5) The 'Great Expectations' Player

This is the blackjack-playing doofus that wanders from table to table with a stack of chips, popping in and out of shoe games and loses pretty much every hand. He'll show up at an empty seat, changing the flow of the cards on a good shoe, messing up the vibe at the table. If he loses his first hand, he always pounds the table, curses, and walks off. If he wins, he inevitably doubles his bet, and then he loses the second hand, so he's behind anyways. Of course he throws a minor hissy fit, whining about how he can't catch any cards. But then he wanders off, only to come back again a few minutes later and repeat the cycle. This is the kind of dipshiat that thinks he should win every hand, and the rest of the table just hates 'em.

6) The Degenerate

These are the people that just won't leave, no matter how bad of a beating you put on them. Some nights, as a dealer, I am just unbeatable. If you sit down at my table, I will clean you out. But some people don't get it. They can't imagine losing twenty hands in a row--they think it's impossible. I'm here to tell you that not only is it possible, it's not all that rare. But the degenerate is so far in the hole that they feel losing is inevitable, and when they win, they bitch that that they didn't bet enough. So then they press, and I beat them again. A degenerate will not leave with money--they will play until they are absolutely broke, and then ask for cab fare and a pack of smokes.

7) The Lonely Guy

This is probably the worst of all the people to deal to, especially on my shift. This is the player who has no family, no friends, no girlfriend, no social life, no place to go, nothing to do. So they come and sit at the table all night and tell you their pathetic life story. And since they have no outside distractions, they always seem to have plenty of disposable income, so they never leave.
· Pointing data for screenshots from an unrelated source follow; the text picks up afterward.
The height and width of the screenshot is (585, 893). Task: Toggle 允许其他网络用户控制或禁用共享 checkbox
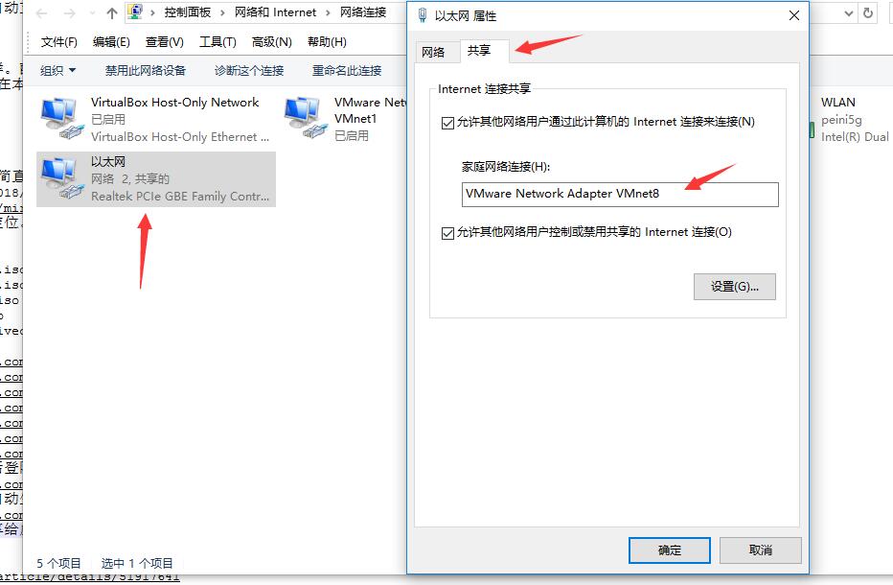447,233
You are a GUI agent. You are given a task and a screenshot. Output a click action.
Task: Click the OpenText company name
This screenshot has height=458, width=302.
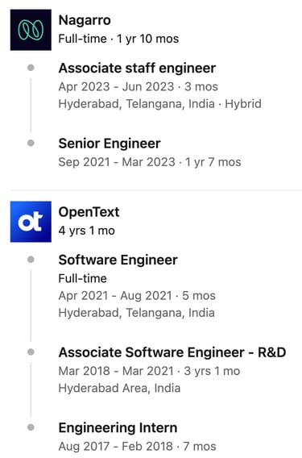[89, 212]
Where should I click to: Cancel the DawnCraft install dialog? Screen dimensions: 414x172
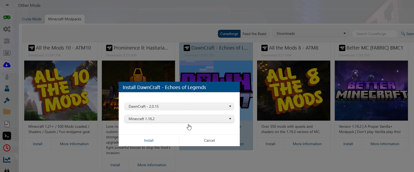(209, 140)
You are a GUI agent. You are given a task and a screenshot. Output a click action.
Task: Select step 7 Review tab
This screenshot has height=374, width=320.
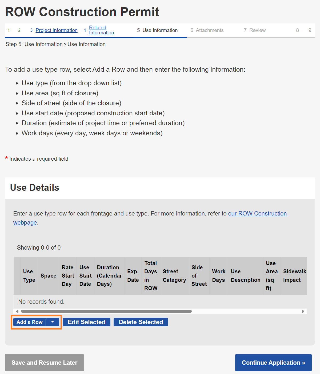pos(257,30)
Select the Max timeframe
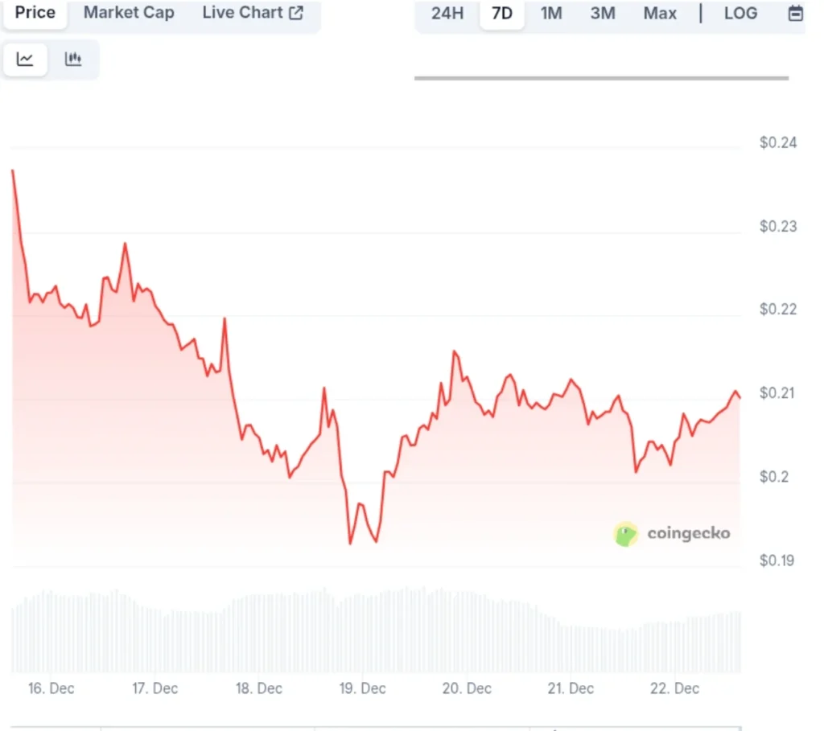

It's even worse when you're dealing to a good table, maybe an attractive girl is playing by herself, or you have a fun couple, and the lonely guy shows up. He then kills all of your action, and you're stuck there dealing to him.

8) The Random Weirdo

Sometimes, especially late at night, when I'm sitting on a dead table at the far end of the pit, some random freak from the street will wander in and start talking to you. They always start with a question about the game or asking directions to the cage/bathroom/etc., but that's just their 'in'. Once they've got you, they just want to stand there and talk about random freaky shiat like how their grandmother was reincarnated or how the casinos are conspiring against them. Of course, my way out of that is to call the floor over and tell them that the Shufflemaster machine is messing up or it's time to change the cards or something like that and I start ignoring the freak. Sometimes it works, sometimes it doesn't. If I get really lucky, a player will come and sit down and the weirdo will shuffle off to bother somebody else.

Anyhow... Eight categories isn't really enough to cover all of the morons I see on a regular basis, but it's a pretty good overview. I could've probably written ten pages about the strokers at the dice table alone, but I think you get the idea. Because working in a casino may not always be fun and games, but it's certainly interesting.